» **Istruzioni**
1. Nella recensione del film di Paola Cortellesi, riscrivi in forma più breve il paragrafo che comincia con "Era la sua prima prova come regista", mantenendone i fatti principali.
2. Riprendi la recensione del film di Paola Cortellesi e proseguila a partire dalla sua ultima frase.

» **Estratto del testo**
Convince pienamente il primo film diretto da Paola Cortellesi, “C’è ancora domani”. Tra trovate registiche interessanti e una sceneggiatura d’impatto, la regista riesce perfettamente a riattualizzare questioni più che mai urgenti. La pellicola porta a riflettere, con grande arguzia, su temi quali la violenza, l’autodeterminazione femminile e la libertà.
Era la sua prima prova come regista e Paola Cortellesi non ha deluso. La nota attrice, che ha co-scritto, diretto e interpretato il suo ultimo film C’è ancora domani, è stata promossa a pieni voti da critica e pubblico.
Gli incassi straordinari di queste prime settimane dimostrano il successo avuto dalla pellicola, ma anche solo con una visione al cinema è facile capire i motivi dei plausi ricevuti. Il lavoro della Cortellesi è un’assoluta perla nel marasma del cinema contemporaneo, che troppo spesso scade nell’intrattenimento facile e ben poche volte si dedica a contenuti più impegnati.

» **Voci elencate**
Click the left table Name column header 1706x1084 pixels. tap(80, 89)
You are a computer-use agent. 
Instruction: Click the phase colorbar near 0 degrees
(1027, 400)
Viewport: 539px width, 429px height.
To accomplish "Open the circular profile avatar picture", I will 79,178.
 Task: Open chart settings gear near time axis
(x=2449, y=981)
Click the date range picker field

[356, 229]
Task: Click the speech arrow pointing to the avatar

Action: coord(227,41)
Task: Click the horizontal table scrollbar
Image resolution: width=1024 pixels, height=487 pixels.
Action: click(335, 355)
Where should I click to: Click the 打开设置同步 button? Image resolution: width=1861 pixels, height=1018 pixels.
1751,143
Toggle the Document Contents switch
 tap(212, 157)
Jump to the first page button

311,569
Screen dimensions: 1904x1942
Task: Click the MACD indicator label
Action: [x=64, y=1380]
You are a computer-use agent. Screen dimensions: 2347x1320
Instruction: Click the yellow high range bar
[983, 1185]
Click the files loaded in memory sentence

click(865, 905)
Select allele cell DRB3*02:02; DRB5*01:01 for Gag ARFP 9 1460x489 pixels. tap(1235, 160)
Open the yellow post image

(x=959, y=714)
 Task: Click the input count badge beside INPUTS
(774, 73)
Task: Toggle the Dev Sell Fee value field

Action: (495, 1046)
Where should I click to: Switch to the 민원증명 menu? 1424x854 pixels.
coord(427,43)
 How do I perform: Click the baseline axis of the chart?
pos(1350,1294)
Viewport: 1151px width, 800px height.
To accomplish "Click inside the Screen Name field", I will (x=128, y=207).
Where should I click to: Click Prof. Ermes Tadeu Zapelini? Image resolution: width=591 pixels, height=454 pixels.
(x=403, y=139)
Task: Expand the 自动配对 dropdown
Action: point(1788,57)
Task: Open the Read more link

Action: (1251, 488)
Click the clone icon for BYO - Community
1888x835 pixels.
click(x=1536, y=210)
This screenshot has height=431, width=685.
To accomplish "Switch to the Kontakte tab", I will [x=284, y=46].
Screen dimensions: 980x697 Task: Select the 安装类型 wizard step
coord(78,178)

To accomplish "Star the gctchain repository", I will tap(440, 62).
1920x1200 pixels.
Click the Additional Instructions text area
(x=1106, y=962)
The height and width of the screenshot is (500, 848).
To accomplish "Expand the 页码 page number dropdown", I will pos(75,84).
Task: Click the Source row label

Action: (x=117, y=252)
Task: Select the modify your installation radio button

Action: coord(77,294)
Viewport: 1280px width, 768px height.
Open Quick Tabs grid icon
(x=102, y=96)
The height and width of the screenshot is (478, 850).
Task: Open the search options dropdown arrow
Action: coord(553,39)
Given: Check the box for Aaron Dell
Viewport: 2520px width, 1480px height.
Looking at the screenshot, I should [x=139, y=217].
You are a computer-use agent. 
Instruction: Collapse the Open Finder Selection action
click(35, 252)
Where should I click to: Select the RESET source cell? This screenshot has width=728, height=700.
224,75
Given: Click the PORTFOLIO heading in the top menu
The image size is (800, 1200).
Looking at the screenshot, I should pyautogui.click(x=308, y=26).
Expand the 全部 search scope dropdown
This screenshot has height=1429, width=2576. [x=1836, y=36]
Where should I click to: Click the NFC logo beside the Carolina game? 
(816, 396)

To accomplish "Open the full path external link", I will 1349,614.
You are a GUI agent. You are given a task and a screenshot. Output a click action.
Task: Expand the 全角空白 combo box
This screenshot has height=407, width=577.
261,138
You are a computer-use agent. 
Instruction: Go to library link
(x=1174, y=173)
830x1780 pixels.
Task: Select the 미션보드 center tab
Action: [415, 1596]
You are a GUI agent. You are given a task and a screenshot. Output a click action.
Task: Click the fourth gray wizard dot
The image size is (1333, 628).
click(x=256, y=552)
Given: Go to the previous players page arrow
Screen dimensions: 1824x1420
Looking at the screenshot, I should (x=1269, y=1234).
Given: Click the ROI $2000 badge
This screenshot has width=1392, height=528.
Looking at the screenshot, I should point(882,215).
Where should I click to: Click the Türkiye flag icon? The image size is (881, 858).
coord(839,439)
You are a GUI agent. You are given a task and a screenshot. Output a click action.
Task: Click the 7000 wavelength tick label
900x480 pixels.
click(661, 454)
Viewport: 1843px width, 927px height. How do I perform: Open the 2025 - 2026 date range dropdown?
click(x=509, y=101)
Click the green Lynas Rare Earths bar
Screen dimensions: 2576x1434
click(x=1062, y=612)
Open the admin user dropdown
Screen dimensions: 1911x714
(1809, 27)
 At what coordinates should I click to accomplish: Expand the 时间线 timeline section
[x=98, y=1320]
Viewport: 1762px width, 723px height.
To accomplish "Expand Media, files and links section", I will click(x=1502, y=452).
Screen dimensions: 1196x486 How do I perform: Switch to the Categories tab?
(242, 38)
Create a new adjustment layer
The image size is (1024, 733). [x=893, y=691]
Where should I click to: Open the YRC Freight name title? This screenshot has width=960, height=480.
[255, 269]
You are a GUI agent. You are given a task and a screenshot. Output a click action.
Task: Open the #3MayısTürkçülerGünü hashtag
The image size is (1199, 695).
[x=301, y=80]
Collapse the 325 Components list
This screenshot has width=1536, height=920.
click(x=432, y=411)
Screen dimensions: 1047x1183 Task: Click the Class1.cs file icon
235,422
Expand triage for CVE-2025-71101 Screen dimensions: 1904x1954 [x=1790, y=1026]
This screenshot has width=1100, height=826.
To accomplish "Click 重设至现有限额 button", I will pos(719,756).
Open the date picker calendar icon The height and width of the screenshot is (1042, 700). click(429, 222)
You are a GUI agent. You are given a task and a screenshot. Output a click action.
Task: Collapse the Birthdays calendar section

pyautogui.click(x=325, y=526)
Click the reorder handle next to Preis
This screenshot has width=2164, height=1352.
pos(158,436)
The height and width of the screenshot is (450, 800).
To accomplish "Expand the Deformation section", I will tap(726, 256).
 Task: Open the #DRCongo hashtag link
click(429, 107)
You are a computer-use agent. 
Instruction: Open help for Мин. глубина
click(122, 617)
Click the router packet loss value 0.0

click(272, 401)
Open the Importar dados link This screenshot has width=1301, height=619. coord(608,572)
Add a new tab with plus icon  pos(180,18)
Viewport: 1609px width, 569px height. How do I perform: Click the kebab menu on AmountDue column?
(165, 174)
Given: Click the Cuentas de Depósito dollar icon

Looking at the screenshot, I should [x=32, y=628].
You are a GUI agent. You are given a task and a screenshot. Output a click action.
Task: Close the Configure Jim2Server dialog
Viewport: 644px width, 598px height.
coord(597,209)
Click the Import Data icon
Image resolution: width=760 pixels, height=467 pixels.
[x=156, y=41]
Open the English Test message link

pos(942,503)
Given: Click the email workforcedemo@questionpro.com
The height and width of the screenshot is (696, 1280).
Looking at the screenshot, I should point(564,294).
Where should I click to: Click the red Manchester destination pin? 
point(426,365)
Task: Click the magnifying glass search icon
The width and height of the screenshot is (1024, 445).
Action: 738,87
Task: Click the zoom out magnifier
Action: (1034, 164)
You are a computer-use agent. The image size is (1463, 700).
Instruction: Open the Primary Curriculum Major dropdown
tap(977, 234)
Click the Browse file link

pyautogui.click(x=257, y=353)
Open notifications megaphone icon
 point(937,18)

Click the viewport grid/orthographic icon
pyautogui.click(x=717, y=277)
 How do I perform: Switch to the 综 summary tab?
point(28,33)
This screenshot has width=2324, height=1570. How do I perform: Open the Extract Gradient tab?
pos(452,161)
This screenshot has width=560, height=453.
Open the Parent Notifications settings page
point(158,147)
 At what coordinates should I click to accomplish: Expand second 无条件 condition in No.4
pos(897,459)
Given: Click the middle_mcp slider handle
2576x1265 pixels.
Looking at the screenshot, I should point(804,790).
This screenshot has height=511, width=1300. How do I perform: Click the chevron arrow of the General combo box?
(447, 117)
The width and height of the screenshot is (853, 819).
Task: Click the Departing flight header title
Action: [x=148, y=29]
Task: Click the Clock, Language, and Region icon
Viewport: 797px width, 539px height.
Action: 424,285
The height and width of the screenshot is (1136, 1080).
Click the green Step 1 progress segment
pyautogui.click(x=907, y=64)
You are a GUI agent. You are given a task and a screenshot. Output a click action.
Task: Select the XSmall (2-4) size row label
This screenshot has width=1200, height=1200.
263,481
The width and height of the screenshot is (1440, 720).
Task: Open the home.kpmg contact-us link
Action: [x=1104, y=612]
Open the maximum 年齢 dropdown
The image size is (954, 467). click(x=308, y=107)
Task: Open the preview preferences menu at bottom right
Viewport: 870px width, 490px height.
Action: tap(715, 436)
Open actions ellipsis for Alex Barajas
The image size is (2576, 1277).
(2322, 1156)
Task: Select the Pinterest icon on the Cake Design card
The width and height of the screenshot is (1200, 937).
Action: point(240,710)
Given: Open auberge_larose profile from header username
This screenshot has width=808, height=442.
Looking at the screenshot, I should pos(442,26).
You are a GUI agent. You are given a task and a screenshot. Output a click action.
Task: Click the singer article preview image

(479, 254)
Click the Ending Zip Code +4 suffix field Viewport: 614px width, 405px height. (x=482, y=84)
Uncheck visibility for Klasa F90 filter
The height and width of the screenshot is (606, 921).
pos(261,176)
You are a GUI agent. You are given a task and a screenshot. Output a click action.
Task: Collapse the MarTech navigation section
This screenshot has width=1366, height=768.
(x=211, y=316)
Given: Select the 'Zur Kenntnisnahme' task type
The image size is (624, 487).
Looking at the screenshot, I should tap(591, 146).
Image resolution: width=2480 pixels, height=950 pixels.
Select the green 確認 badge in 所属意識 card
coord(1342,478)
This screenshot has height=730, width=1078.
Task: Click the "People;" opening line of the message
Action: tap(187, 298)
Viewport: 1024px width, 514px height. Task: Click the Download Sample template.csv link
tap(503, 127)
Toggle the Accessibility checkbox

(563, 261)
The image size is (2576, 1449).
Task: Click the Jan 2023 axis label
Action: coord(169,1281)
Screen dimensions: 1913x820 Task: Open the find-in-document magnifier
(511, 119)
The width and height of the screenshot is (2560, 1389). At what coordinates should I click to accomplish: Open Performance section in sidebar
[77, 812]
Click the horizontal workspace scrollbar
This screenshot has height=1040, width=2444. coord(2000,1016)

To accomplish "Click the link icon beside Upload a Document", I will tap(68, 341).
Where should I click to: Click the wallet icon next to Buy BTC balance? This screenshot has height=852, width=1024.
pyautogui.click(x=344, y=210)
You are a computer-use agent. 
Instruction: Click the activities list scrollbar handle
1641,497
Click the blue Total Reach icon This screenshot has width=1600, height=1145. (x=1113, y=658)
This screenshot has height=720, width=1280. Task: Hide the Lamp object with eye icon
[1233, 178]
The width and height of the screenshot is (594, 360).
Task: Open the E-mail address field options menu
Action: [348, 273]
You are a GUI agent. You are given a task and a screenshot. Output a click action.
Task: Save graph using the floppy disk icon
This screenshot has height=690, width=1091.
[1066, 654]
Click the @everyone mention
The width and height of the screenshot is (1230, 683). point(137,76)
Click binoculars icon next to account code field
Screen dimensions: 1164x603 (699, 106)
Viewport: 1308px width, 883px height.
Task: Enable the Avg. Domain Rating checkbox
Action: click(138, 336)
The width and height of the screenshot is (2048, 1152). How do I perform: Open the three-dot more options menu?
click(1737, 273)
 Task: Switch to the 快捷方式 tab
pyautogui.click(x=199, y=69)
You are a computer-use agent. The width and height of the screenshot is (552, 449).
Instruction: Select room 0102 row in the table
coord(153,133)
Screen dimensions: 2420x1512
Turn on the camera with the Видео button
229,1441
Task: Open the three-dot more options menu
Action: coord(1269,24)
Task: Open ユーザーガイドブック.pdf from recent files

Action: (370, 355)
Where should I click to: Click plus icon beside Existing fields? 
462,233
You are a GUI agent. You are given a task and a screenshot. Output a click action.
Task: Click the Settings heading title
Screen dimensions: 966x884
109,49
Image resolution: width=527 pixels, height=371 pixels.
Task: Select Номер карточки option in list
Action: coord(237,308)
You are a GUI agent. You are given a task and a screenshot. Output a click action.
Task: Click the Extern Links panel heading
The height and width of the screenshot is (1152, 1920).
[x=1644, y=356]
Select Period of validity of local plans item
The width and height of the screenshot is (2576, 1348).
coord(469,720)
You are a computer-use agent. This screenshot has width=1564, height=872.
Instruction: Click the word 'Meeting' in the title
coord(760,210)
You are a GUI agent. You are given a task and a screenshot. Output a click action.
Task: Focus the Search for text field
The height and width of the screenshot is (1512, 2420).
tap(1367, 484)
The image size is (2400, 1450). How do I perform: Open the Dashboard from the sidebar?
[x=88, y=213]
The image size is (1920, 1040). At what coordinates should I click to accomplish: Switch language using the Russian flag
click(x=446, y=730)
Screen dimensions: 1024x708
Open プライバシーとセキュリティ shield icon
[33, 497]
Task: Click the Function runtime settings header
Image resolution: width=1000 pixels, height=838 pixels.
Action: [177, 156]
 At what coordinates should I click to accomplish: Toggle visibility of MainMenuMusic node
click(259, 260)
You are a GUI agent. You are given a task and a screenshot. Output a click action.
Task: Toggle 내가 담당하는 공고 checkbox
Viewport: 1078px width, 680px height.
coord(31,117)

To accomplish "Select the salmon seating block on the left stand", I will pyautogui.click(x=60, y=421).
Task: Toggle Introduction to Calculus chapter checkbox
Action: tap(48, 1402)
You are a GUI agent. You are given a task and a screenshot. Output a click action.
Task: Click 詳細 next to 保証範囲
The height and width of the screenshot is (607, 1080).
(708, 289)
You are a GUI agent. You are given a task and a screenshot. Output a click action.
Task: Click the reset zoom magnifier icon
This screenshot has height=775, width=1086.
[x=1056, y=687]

» **Risposte**
1. Al suo esordio come regista, Paola Cortellesi, che ha anche co-scritto e interpretato C'è ancora domani, ha ricevuto il pieno consenso di critica e pubblico.

2.
Sia chiaro: il film della Cortellesi ha anche le sue punte di comicità e leggerezza (e questo è uno dei suoi punti di forza), ma spicca per il modo con cui tratta tematiche come la parità di genere e il diritto al voto.
Tra neorealismo e presente
Da un punto di vista stilistico, la caratteristica principale della pellicola è il formato in bianco e nero. C’era da aspettarselo per un film ambientato nell’Italia del secondo dopoguerra, contesto nel quale Delia (Paola Cortellesi) si trova a prendersi cura di una famiglia capeggiata dal marito Ivano (Valerio Mastandrea), despota e violento.
Paola Cortellesi prende così lo spettatore per mano e lo conduce direttamente nell’Italia degli anni ’40. La regressione negli ambienti di borgata, il linguaggio popolare spiccio dei personaggi e certi luoghi comuni – come le chiacchiere delle comari nel cortile o il topos della famiglia numerosa – sono di chiaro stampo neorealista.
Si possono addirittura riconoscere dei punti in comune con film come Roma Città Aperta (1945) di Rossellini, primo fra tutti per il contesto della capitale liberata.
Ma la regista non si è fermata qui: il film, infatti, non rimane solo la cartolina di un passato lontano, ma con grande abilità viene riattualizzato da una colonna sonora a tratti contemporanea. La scelta a riguardo non è mai casuale e il testo dei brani si sposa perfettamente con la diegesi del film.
Lo spettatore passa da autentici classici della canzone italiana, come La sera dei miracoli di Lucio Dalla, a B.O.B. degli Outkast, pezzo particolarmente ritmato che accompagna la climax della sequenza finale.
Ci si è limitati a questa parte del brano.